__AIM__
Update the records from the start through the line containing "will tap(629, 595).", putting "pie" in place of "donut" and leaving everything else unchanged.

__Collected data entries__
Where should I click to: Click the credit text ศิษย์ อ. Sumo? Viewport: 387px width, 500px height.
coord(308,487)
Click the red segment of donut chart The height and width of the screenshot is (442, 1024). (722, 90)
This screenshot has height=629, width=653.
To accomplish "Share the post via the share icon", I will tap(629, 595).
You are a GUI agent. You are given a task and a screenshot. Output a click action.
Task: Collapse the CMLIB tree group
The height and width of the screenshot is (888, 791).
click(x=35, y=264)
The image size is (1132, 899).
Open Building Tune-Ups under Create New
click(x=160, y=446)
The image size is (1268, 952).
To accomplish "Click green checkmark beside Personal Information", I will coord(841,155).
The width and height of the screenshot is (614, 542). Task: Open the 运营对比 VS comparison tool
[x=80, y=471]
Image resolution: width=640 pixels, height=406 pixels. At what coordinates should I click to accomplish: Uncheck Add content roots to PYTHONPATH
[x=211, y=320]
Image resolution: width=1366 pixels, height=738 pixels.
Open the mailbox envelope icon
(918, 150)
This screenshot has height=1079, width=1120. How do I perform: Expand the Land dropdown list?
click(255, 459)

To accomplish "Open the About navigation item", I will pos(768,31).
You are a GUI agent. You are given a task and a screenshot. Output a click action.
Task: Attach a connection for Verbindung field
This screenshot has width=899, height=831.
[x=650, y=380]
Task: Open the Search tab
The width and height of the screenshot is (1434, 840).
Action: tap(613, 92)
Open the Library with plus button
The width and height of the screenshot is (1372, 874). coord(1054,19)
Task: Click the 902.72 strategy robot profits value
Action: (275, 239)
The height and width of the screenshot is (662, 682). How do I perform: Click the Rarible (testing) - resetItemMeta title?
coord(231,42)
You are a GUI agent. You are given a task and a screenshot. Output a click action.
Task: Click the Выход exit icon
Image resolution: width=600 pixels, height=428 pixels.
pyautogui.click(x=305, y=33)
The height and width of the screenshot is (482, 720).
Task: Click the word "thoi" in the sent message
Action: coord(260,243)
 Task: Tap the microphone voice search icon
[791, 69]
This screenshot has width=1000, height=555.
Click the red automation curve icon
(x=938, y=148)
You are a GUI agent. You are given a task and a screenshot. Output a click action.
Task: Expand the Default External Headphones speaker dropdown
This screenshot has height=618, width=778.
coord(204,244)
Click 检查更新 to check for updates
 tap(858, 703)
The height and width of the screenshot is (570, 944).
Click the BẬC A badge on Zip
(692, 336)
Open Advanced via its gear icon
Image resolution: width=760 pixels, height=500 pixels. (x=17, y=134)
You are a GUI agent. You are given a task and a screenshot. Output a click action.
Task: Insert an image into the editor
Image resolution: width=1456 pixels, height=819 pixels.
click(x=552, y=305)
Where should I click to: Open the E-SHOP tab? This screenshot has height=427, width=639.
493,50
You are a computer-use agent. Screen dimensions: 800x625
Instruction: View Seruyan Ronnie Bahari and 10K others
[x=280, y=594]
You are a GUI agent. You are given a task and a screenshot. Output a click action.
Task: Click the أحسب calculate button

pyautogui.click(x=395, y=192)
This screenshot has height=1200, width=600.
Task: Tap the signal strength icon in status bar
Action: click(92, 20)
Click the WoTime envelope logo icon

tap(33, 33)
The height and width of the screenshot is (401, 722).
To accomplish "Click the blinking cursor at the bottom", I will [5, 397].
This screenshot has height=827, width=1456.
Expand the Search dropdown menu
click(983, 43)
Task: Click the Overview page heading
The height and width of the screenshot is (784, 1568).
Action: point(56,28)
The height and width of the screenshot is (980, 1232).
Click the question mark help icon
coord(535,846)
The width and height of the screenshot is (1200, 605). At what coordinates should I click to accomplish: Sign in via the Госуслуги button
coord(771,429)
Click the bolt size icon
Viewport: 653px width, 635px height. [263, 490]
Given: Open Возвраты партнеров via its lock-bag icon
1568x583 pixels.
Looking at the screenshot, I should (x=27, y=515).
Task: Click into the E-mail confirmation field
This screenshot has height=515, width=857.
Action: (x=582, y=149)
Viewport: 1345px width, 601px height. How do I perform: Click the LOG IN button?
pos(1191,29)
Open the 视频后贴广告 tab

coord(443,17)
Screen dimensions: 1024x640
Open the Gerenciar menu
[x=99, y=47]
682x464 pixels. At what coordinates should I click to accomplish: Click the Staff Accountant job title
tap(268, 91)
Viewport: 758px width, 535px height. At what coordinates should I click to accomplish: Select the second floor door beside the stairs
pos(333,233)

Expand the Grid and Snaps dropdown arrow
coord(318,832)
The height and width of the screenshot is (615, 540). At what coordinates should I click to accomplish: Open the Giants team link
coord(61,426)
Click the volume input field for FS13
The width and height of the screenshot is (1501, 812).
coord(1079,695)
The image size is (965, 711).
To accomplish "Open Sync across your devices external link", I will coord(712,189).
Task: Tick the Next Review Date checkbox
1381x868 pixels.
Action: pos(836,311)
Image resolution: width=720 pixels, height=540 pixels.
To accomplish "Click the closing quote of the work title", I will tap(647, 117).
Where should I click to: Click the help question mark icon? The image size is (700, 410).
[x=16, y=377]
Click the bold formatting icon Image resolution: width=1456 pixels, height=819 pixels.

__SOLUTION FOR THIS PROBLEM__
Where should I click to: Click the credit text ศิษย์ อ. Sumo? Viewport: 387px width, 500px height.
coord(308,487)
Click the red segment of pie chart The height and width of the screenshot is (442, 1024). (722, 90)
This screenshot has height=629, width=653.
To accomplish "Share the post via the share icon", I will tap(629, 595).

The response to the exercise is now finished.